La grande Bretagne. Magna Britannia. Grande Île de l’océan, qui comprend l’Angleterre & l’Ecosse. C’est une espèce de triangle dont la base est la côte méridionale qui regarde la France. Tite-Live & Fabius Rusticus lui donnent la figure d’une hache. Quelques Anciens ont cru que cette Île avoit été autrefois jointe à notre continent. Ils prétendent que c’est le sens de ce vers de Virgile,

Et penitus toto divisos orbe Britannos. Ecl. 1, v. 67.

Et Servius l’assure positivement, en expliquant ce vers de Claudien. In Consim. Manlii.v. 51.

Et nostro diducta Britannia mundo.

Et peut-être pourroit-on trouver dans le nom de cette Île de quoi appuyer ce sentiment, comme on le verra ci-après. Quoi qu’il en soit les premiers habitans de la Grande Bretagne furent des Gaulois qui y passerent, ou qui y furent jetés des côtes de Picardie & de Flandres. On ne peut en douter, quand on fait réflexion. 1°. Qu’ils sont appelée Cumeri, & Kombri, & leur langue Kimry, de même que les Gaulois ont été appelés Cimbri, selon la remarque de Cambden. 2°. Que la religion étoit la même dans la Gaule & dans la Grande Bretagne, comme l’a remarqué Tacite ; que l’une & l’autre nation avoit ses Druïdes & ses Bardes, &c. 3°. Que l’ancienne langue des Bretons étoit la même que les langue des Gaulois, comme on peut s’en convaincre dans l’Archæologie Britannique de Lhuyd, a dans Cambden, Britan. p. 12, & suiv. Ce sont apparemment ces premiers habitans de l’Île qui lui donnerent son nom. On dit qu’ils la nommoient Pridain, ou Phridain, & que c’est de-là que s’est fait le mot de Bretagne & de Breton.

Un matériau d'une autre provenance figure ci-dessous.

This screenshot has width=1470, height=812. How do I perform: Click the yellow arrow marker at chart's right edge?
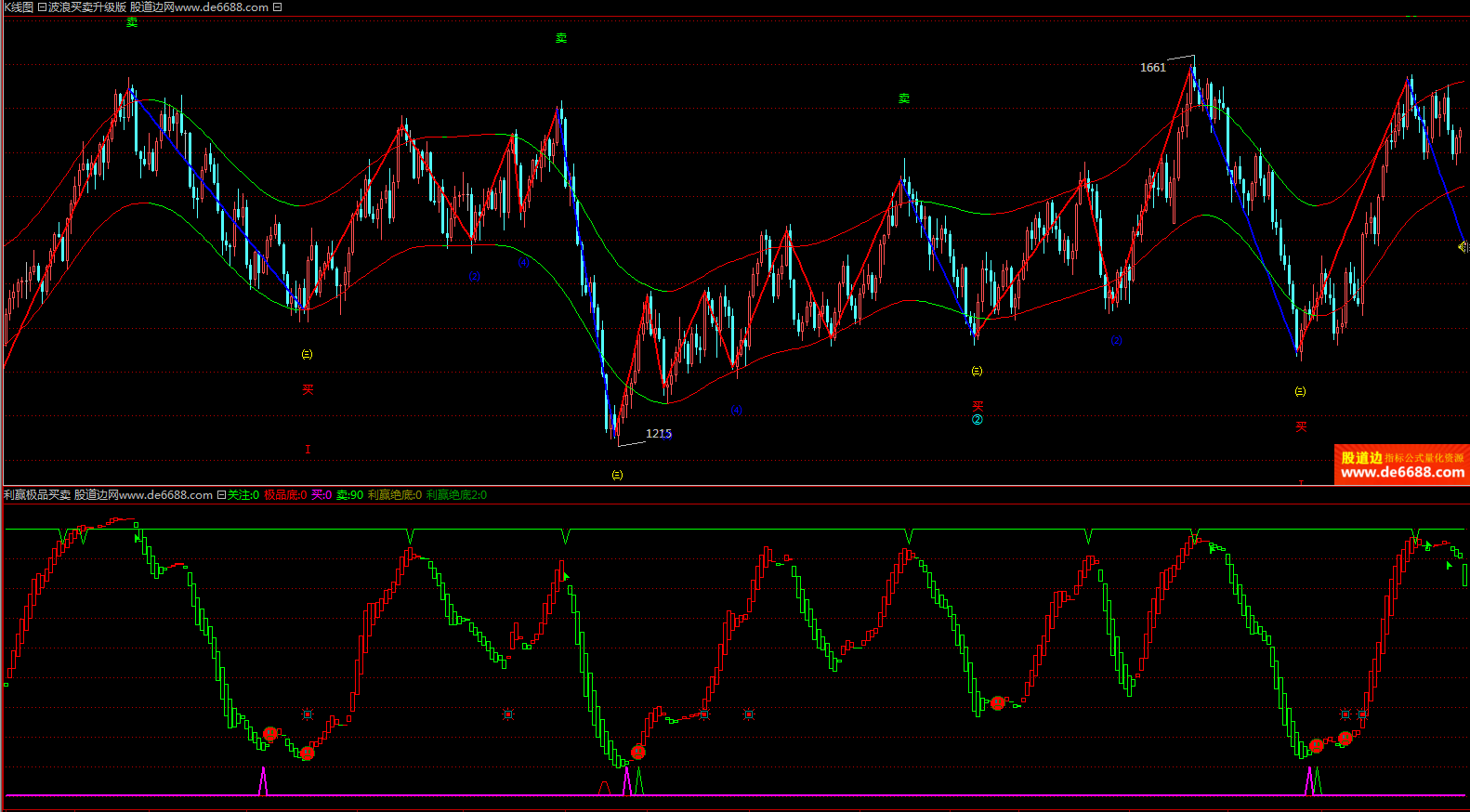point(1463,246)
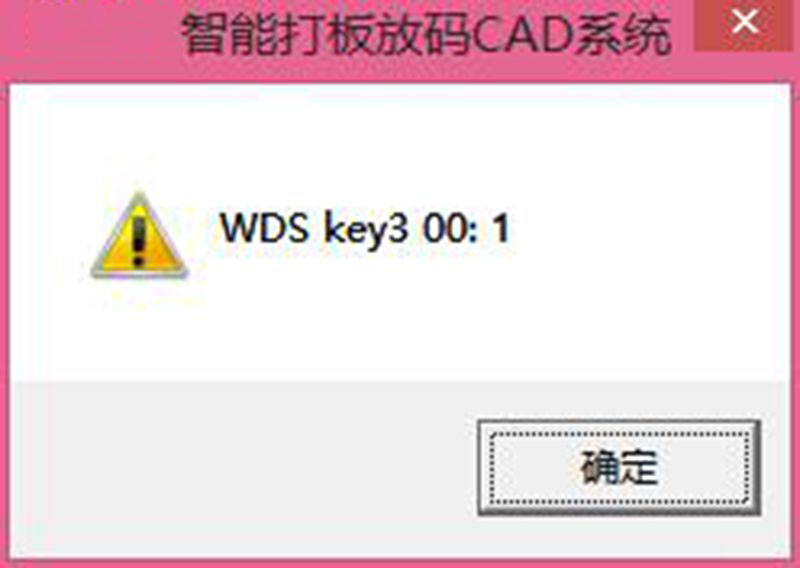
Task: Click the white X on red background
Action: (x=745, y=23)
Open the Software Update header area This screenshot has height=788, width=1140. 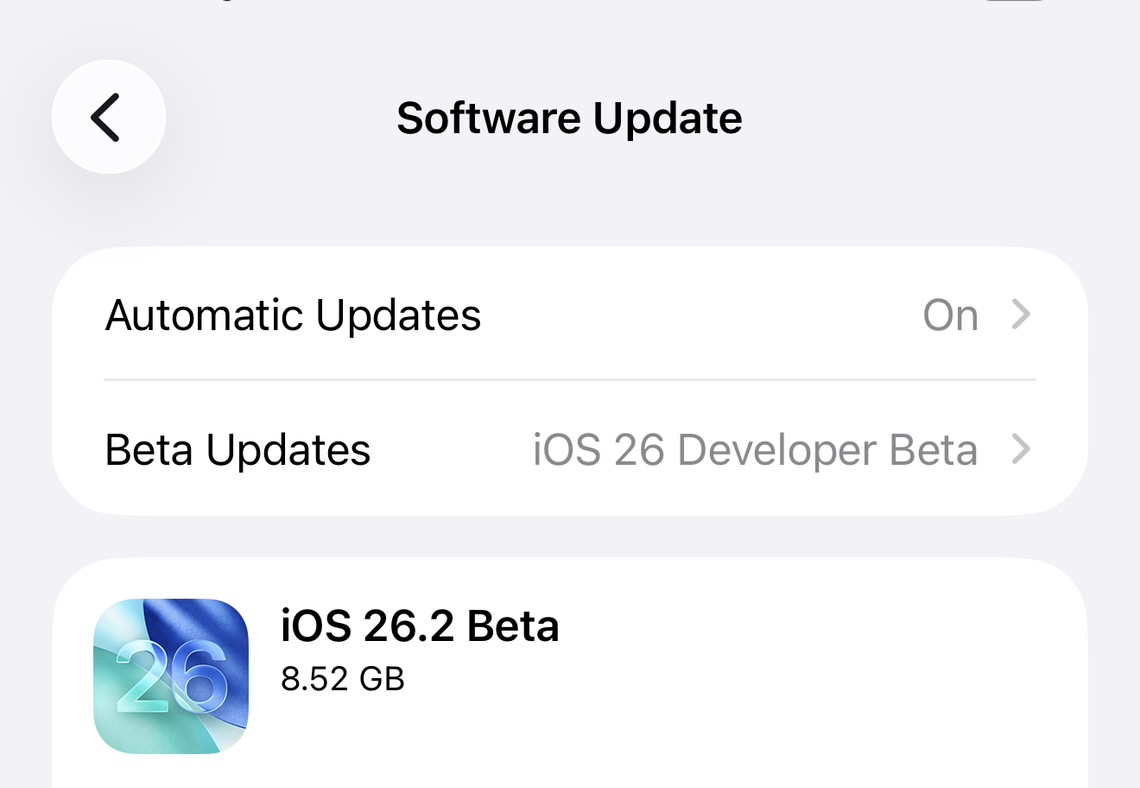569,117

Au reste, ce n’est pas la seule Île que nous appelons aujourd’hui Grande Bretagne que l’antiquité a donné ce nom ; toutes les Îles de la mer, qui sont aux environs de la Grande Bretagne, furent appelées îLes Britanniques, comme il paroît par Denys le Géographe, l’Auteur du livre du monde attribué à Aristote, &c. Celle-ci fut cependant appelée par excellence Britannique, Βριταννικής ; Britannia, ou Bretannia, Βρέτανις, Βρετάνια. Elle se nomma aussi Albion. Quelques anciens Auteurs fabuleux prétendent qu’elle fut nommée d’abord Samothée, puis Albion, & enfin Bretagne. Elle avoit ce nom du temps de César, ou Anglois-Saxons, qui donnerent le leur à la partie qu’ils occupèrent, & la firent nomme Engelland, c’est-à-dire, Angleterre, tandis que la partie septentrionale, s’qppeloit Ecosse, du nom d’un peuple Irlandois qui s’y étoit établi. On a repris ce nom de Bretagne dans ces derniers siècles. Jacques I, qui avoit réuni les deux couronnes d’Angleterre & d’Ecosse en sa personne, projettoit aussi la réunion des deux Royaumes, & fit même battre des médailles à ce sujet, dont les Légendes étoient : Quæ Deus conjunxit, nemo separet : Et, Faciam eos in Gentem unam : &, Tueatur unita Deus ; &, Henricus rosas, regna Jacobus, par allusion à Henri VII, qui avoit réuni les deux factions de la rose blanche & de la rose rouge, en réunissant par son mariage avec Elizabeth fille d’Edouard IV, les droits des maisons de Lancastre & d’Yorck. Cependant Jacques ne put venir à bout de son dessin, auquel les Parlemens d’Angleterre & d’Ecosse s’opposerent également. Enfin, la Reine Anne l’a exécuté, en ne faisant qu’un Royaume des deux, & ordonnant qu’on l’appelât Grande Bretagne. Ainsi l’on a rappelé l’ancien nom, de l’étymologie & de la signification duquel on ne convient pas.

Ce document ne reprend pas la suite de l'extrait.